SUPPLIED ENTRIES —
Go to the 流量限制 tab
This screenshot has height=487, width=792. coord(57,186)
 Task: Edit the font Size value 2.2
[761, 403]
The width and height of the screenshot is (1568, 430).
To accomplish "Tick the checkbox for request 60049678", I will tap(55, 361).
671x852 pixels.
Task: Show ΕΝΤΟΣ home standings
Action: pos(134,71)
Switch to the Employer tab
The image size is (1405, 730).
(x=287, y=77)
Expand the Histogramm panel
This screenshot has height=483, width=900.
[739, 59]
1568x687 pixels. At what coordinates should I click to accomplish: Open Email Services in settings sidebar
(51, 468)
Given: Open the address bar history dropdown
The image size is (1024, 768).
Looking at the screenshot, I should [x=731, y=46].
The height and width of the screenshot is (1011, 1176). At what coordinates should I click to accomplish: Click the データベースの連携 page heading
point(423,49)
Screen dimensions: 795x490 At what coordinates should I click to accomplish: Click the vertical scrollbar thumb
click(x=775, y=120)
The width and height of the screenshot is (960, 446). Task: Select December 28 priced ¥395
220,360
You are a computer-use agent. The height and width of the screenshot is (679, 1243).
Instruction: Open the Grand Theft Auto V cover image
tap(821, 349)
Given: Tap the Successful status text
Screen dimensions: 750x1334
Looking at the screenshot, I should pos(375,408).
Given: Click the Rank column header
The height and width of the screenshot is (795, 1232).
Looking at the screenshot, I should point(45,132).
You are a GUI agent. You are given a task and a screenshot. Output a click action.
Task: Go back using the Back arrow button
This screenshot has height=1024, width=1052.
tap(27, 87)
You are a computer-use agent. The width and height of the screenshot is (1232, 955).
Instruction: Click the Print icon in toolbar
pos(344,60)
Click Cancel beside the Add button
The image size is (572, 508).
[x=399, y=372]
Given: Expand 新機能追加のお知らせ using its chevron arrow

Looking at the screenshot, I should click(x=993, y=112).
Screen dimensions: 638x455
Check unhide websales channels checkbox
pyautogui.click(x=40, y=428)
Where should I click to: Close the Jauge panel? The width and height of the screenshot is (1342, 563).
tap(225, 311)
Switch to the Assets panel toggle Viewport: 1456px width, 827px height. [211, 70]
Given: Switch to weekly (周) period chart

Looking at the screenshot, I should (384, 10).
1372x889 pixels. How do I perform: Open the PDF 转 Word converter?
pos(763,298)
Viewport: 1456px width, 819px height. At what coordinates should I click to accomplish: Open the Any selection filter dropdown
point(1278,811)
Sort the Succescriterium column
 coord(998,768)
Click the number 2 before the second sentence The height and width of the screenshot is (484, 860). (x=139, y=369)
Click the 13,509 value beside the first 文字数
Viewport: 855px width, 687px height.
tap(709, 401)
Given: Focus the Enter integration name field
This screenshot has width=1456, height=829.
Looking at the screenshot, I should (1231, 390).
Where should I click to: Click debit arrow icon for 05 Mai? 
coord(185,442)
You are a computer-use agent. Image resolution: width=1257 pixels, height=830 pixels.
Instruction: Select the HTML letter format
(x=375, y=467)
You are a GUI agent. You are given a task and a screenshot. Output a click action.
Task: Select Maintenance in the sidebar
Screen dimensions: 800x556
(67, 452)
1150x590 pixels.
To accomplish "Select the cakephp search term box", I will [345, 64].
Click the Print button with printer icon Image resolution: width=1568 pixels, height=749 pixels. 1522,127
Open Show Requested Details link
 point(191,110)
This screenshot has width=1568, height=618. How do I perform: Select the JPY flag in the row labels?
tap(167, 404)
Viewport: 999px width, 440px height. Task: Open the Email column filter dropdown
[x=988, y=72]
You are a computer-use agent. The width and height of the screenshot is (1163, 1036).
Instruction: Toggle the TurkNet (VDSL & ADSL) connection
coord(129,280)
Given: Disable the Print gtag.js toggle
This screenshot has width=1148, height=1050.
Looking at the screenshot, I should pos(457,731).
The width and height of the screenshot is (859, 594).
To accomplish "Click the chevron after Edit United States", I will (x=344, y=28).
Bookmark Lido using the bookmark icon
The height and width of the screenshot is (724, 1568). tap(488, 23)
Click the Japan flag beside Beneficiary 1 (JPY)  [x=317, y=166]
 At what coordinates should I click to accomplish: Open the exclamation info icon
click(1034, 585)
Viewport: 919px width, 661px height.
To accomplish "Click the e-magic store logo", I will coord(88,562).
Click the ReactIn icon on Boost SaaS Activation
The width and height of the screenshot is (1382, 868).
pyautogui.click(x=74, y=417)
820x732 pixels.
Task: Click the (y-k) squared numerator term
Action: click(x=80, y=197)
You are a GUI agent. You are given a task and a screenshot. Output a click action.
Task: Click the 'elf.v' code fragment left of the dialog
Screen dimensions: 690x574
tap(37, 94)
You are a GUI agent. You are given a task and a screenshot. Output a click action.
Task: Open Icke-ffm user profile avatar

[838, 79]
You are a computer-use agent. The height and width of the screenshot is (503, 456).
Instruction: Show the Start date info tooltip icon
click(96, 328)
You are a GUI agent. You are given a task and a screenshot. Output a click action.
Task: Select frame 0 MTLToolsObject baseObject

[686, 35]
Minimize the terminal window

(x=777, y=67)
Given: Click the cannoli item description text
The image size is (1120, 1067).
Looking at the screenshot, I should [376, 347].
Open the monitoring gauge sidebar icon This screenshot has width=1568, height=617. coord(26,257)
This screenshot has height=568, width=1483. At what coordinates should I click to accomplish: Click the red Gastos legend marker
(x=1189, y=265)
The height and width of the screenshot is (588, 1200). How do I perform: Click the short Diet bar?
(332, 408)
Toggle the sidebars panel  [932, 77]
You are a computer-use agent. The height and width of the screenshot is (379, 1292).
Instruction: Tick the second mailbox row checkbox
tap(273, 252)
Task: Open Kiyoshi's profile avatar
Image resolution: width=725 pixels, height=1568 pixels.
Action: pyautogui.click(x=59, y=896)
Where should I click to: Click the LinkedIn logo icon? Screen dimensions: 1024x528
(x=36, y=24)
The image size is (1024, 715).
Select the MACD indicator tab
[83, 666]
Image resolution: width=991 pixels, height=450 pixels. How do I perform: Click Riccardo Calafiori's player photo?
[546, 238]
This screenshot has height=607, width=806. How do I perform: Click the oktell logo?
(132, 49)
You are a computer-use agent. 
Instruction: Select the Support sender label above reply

WHAT IS NEEDED — Could you give again, word for word, every line from the one containing "Screen dimensions: 638x455" down to the one containing "Looking at the screenshot, I should (1231, 390).", with both of those lines included?

REPLY TO THE EXERCISE —
Screen dimensions: 638x455
Check unhide websales channels checkbox
pyautogui.click(x=40, y=428)
Where should I click to: Close the Jauge panel? The width and height of the screenshot is (1342, 563).
tap(225, 311)
Switch to the Assets panel toggle Viewport: 1456px width, 827px height. [211, 70]
Given: Switch to weekly (周) period chart

Looking at the screenshot, I should (384, 10).
1372x889 pixels. How do I perform: Open the PDF 转 Word converter?
pos(763,298)
Viewport: 1456px width, 819px height. At what coordinates should I click to accomplish: Open the Any selection filter dropdown
point(1278,811)
Sort the Succescriterium column
 coord(998,768)
Click the number 2 before the second sentence The height and width of the screenshot is (484, 860). (x=139, y=369)
Click the 13,509 value beside the first 文字数
Viewport: 855px width, 687px height.
tap(709, 401)
Given: Focus the Enter integration name field
This screenshot has width=1456, height=829.
Looking at the screenshot, I should (1231, 390).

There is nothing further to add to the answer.